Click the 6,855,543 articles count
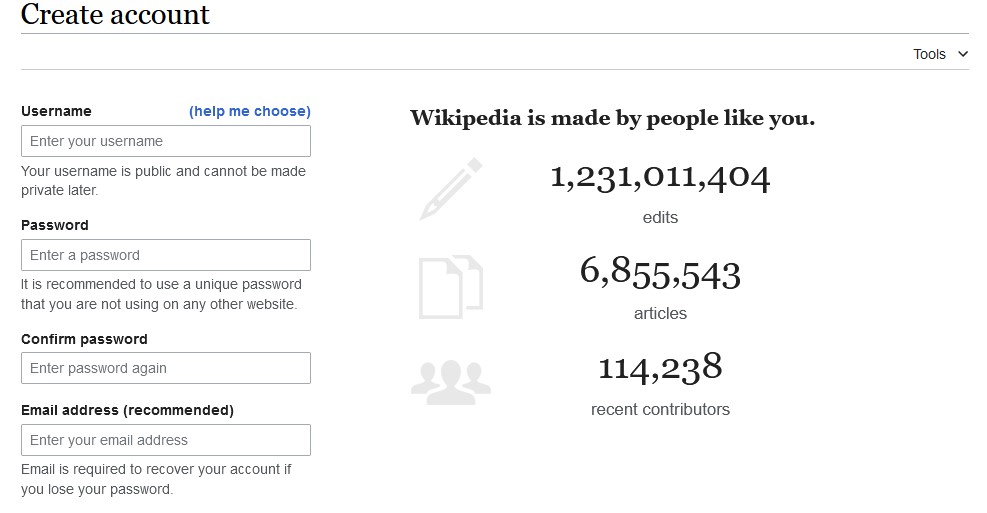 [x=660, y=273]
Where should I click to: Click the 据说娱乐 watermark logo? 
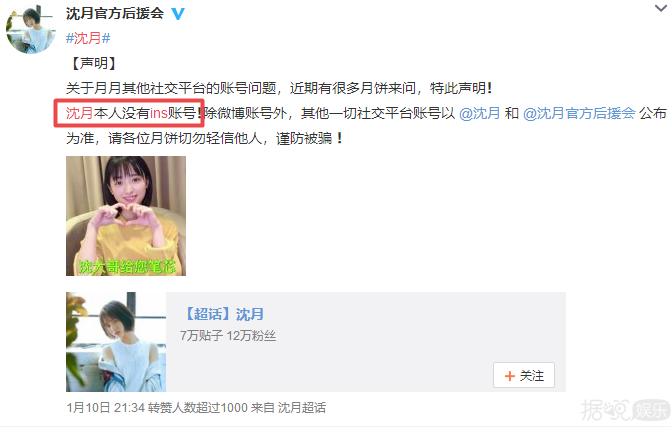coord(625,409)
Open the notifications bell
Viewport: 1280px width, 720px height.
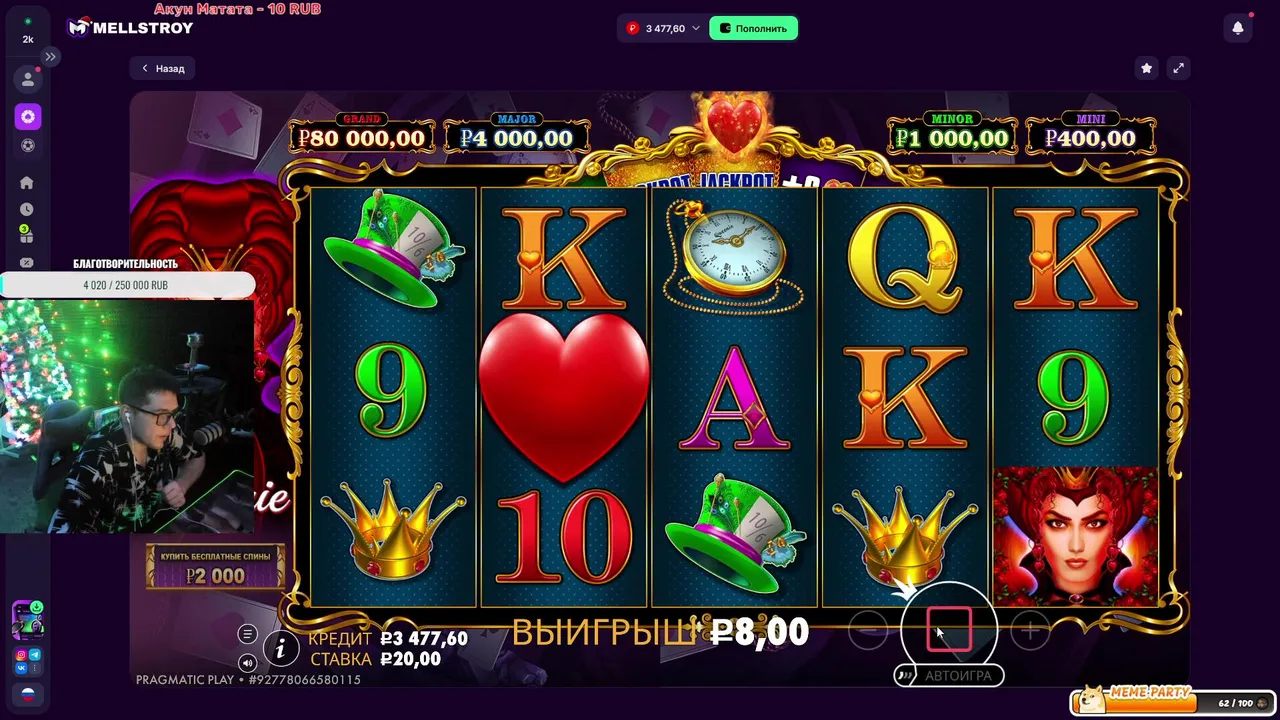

> **Görev tanımı**
Yukarıdaki satırların tamamını hiç değiştirmeden yeniden yazın, ancak resimleri yanıtın dışında bırakın.

> **Sonuç**
Click the 6,855,543 articles count
 [x=660, y=273]
Where should I click to: Click the 据说娱乐 watermark logo? 
coord(625,409)
Open the notifications bell
Viewport: 1280px width, 720px height.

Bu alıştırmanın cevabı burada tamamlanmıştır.